__Task directions__: Pull each line holding the word "pixel" from the data.

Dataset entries
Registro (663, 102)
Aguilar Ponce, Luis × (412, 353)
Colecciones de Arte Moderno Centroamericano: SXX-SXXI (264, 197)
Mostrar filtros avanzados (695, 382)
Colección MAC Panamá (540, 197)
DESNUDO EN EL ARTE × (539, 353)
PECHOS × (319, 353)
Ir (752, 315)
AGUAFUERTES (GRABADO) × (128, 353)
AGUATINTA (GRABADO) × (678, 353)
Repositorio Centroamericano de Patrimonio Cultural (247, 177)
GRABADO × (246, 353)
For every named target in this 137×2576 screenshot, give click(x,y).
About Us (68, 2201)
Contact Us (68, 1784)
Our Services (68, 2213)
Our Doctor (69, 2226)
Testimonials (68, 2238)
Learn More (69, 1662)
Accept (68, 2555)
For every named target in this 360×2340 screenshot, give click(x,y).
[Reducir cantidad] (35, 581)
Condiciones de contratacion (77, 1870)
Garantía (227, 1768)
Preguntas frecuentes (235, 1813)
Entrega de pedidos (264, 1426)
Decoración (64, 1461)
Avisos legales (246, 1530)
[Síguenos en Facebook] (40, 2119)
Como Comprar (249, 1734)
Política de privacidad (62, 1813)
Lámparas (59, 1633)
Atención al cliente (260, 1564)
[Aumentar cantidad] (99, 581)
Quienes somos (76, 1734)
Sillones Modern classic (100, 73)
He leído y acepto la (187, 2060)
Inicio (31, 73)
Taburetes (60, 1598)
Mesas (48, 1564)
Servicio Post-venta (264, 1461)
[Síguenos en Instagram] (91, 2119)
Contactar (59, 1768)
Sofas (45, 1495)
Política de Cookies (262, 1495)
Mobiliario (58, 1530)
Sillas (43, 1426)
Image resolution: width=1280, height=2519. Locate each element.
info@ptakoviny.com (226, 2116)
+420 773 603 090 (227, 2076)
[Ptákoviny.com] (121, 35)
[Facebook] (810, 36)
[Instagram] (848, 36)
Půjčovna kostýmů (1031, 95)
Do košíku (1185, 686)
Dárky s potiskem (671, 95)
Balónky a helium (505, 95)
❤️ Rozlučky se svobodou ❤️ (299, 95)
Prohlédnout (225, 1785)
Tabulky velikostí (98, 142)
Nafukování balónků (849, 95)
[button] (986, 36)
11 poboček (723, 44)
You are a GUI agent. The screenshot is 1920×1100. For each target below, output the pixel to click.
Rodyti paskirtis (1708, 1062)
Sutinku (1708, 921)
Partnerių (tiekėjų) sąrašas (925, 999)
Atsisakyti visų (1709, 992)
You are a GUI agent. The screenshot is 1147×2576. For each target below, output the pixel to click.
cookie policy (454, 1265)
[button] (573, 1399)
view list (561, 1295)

__Response area__:
You are a GUI agent. The screenshot is 1920×1100. For each target below, output the pixel to click.
You are a GUI agent. The screenshot is 1147×2576. For each target below, output the pixel to click.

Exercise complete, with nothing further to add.